La danza di Guy Nader scandaglia il tempo

  • Torino/Danza - Interplay

TORINO Sessanta minuti in omaggio al ritmo e alla musicalità creati dai movimenti. Ad esprimerlo stasera, in prima nazionale, alle Fonderie Teatrali Limone di Moncalieri per “Interplay”, il festival internazionale di danza contemporanea, sarà “Time Takes The Time Time Takes”, lo spettacolo coreografato dal libanese Guy Nader, le cui creazioni sono state presentate in eventi e teatri internazionali, passando dal Regno Unito alla Germania, dalla Spagna alla Corea del Sud, e da Maria Campos.

Oggi in tour in tutta Europa e con una data anche al festival indiano Attakkalari, questo spettacolo indaga il concetto fondamentale del tempo come ripetizione e accumulo di oscillazioni.

Lo fa basandosi su qualcosa di semplice come un pendolo. Ecco perché sul palco si viene a creare una complessa sequenza di meccanismi che si realizzano e si negano a loro volta tramite la complicità dei cinque performer.

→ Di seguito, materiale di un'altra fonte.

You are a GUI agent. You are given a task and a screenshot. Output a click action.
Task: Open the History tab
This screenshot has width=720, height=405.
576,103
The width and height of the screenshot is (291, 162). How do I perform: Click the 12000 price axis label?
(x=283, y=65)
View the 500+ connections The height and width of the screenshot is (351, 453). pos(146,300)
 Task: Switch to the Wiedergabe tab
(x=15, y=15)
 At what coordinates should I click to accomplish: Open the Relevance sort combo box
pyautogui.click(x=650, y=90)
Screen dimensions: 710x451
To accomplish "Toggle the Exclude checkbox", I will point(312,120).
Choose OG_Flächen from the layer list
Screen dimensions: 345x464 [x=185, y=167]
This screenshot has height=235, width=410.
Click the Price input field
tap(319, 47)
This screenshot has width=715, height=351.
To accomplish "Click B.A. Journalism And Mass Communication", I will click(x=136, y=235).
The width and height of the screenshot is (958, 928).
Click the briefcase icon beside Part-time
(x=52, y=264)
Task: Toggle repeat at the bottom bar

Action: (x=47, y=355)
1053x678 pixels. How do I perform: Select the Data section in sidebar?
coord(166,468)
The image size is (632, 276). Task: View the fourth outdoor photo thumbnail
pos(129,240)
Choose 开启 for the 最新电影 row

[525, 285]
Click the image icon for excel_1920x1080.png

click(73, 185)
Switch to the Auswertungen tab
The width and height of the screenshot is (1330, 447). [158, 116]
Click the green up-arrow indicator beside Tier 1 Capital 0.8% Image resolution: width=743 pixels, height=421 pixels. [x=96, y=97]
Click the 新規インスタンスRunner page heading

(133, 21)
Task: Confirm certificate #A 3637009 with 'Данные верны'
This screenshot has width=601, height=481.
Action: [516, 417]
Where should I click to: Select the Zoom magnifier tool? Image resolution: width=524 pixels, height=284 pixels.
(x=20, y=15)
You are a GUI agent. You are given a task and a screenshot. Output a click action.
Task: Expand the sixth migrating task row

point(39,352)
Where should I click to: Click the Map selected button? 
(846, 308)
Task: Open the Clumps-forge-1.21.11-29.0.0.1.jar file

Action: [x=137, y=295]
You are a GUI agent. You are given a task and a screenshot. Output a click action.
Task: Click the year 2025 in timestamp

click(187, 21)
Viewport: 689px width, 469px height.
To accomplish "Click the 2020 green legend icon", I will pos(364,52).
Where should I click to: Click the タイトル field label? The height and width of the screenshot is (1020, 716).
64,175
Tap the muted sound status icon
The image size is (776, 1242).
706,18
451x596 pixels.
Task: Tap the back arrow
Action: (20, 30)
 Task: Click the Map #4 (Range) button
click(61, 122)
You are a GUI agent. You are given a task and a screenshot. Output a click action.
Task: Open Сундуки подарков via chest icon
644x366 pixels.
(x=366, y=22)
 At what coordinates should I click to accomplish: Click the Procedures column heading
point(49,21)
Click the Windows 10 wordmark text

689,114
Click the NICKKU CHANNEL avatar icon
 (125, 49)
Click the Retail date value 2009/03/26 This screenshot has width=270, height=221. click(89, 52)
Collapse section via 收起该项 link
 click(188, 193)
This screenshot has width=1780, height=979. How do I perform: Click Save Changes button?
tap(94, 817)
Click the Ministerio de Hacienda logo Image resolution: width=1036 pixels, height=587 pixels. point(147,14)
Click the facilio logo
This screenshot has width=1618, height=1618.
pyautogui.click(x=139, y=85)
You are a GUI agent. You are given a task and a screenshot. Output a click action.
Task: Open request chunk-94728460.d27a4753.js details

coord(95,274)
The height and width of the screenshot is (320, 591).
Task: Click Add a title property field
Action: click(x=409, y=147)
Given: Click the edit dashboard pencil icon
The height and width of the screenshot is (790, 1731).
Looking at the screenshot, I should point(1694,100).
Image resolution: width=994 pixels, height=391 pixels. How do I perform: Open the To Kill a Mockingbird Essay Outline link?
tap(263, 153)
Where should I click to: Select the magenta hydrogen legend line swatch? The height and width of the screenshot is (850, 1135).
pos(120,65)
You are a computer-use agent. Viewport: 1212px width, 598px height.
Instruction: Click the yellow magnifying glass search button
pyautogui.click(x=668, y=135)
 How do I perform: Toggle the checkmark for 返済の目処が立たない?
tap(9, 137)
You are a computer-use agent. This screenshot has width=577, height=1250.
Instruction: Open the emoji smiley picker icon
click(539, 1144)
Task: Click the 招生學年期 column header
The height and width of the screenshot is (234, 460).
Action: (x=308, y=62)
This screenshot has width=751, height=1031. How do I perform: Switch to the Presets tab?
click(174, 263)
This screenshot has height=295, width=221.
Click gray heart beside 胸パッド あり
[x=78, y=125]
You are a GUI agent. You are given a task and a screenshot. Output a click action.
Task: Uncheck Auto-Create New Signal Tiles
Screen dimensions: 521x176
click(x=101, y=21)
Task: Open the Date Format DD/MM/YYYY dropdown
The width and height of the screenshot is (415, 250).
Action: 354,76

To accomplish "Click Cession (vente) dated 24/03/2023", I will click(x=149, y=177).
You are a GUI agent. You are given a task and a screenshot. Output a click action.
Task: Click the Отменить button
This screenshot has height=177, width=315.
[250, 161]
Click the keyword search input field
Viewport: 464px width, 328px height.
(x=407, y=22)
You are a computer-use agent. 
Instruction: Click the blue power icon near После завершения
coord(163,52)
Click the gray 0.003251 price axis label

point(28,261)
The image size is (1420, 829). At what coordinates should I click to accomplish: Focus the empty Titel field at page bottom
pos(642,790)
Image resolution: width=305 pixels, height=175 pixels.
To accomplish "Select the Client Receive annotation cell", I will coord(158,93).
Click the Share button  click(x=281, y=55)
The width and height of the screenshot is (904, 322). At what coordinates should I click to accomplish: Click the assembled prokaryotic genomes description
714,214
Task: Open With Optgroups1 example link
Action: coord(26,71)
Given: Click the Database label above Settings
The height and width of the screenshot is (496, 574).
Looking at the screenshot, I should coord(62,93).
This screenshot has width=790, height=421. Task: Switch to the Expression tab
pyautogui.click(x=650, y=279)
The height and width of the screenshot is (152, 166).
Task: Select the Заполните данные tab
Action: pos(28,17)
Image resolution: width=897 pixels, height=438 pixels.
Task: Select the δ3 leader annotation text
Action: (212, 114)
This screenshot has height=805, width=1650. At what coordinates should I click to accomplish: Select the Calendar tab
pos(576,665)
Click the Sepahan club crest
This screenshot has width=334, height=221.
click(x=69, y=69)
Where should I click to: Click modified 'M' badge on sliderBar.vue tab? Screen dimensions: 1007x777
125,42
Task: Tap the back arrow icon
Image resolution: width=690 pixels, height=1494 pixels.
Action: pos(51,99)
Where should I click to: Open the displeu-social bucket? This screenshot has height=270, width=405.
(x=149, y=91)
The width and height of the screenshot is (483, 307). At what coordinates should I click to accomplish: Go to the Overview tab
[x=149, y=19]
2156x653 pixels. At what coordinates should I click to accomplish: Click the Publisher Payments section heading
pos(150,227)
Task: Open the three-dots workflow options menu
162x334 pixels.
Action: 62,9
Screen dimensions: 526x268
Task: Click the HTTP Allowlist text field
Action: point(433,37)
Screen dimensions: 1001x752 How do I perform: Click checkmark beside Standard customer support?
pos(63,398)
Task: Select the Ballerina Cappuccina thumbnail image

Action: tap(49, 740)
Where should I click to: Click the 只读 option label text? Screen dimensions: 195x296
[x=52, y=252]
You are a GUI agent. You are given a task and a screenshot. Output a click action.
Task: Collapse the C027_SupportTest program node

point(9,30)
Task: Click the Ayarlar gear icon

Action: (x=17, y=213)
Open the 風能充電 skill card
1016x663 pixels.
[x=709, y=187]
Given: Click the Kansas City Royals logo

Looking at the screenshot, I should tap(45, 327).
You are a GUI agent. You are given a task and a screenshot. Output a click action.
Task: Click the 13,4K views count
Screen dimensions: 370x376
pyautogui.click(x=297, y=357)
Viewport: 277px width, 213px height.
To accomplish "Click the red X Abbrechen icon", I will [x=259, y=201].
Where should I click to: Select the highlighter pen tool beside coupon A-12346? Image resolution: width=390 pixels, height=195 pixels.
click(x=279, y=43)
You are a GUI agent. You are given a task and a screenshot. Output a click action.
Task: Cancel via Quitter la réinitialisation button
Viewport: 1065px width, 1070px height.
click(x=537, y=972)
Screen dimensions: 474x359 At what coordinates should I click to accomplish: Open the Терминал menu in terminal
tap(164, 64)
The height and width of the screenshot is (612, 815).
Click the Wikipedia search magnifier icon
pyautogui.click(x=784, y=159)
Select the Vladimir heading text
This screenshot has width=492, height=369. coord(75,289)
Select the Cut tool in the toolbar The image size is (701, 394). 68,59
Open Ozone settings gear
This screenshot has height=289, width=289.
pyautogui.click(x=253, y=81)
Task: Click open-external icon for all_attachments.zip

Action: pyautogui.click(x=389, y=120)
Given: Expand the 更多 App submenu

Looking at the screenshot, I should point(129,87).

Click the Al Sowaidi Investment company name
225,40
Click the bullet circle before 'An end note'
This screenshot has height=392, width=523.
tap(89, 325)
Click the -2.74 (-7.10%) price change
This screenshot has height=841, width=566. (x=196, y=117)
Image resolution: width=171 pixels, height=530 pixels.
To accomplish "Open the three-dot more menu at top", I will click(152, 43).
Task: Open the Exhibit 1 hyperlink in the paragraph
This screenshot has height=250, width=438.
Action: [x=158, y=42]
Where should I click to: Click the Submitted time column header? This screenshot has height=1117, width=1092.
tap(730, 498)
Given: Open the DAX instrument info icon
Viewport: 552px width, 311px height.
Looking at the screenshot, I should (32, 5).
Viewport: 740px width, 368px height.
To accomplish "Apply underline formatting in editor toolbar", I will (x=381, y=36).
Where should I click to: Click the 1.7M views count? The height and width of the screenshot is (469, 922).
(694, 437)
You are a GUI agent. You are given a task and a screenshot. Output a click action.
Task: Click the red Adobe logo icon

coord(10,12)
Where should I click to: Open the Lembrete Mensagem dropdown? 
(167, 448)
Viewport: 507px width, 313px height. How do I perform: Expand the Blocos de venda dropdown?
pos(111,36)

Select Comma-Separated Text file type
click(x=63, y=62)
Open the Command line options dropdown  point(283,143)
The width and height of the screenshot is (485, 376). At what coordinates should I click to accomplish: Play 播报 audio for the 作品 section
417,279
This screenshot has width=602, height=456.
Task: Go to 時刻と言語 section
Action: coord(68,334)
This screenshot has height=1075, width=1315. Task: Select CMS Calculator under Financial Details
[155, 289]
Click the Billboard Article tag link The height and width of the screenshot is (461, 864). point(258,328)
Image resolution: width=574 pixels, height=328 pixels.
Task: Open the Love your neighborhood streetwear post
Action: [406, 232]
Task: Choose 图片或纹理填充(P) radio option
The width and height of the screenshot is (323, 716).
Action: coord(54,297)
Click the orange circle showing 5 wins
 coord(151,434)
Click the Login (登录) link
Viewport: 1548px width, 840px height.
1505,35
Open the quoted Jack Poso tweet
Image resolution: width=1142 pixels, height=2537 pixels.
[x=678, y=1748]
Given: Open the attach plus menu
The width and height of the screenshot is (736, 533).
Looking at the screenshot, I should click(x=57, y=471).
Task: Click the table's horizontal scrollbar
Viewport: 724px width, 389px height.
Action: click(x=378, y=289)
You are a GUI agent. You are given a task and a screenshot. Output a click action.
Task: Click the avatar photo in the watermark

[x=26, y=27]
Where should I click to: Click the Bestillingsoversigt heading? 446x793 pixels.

Sono loro a compiere movimenti ripetuti che incorporano i meccanismi di misurazione del tempo e dello spazio, esplodendo tramite incontri-scontri sempre differenti sulla scena ed evolvendosi in una rappresentazione del moto perpetuo. Un caleidoscopio di figure e di movimenti e corpi che finisce per ipnotizzare lo spettatore esaltando l’idea del tempo come un grande continuum.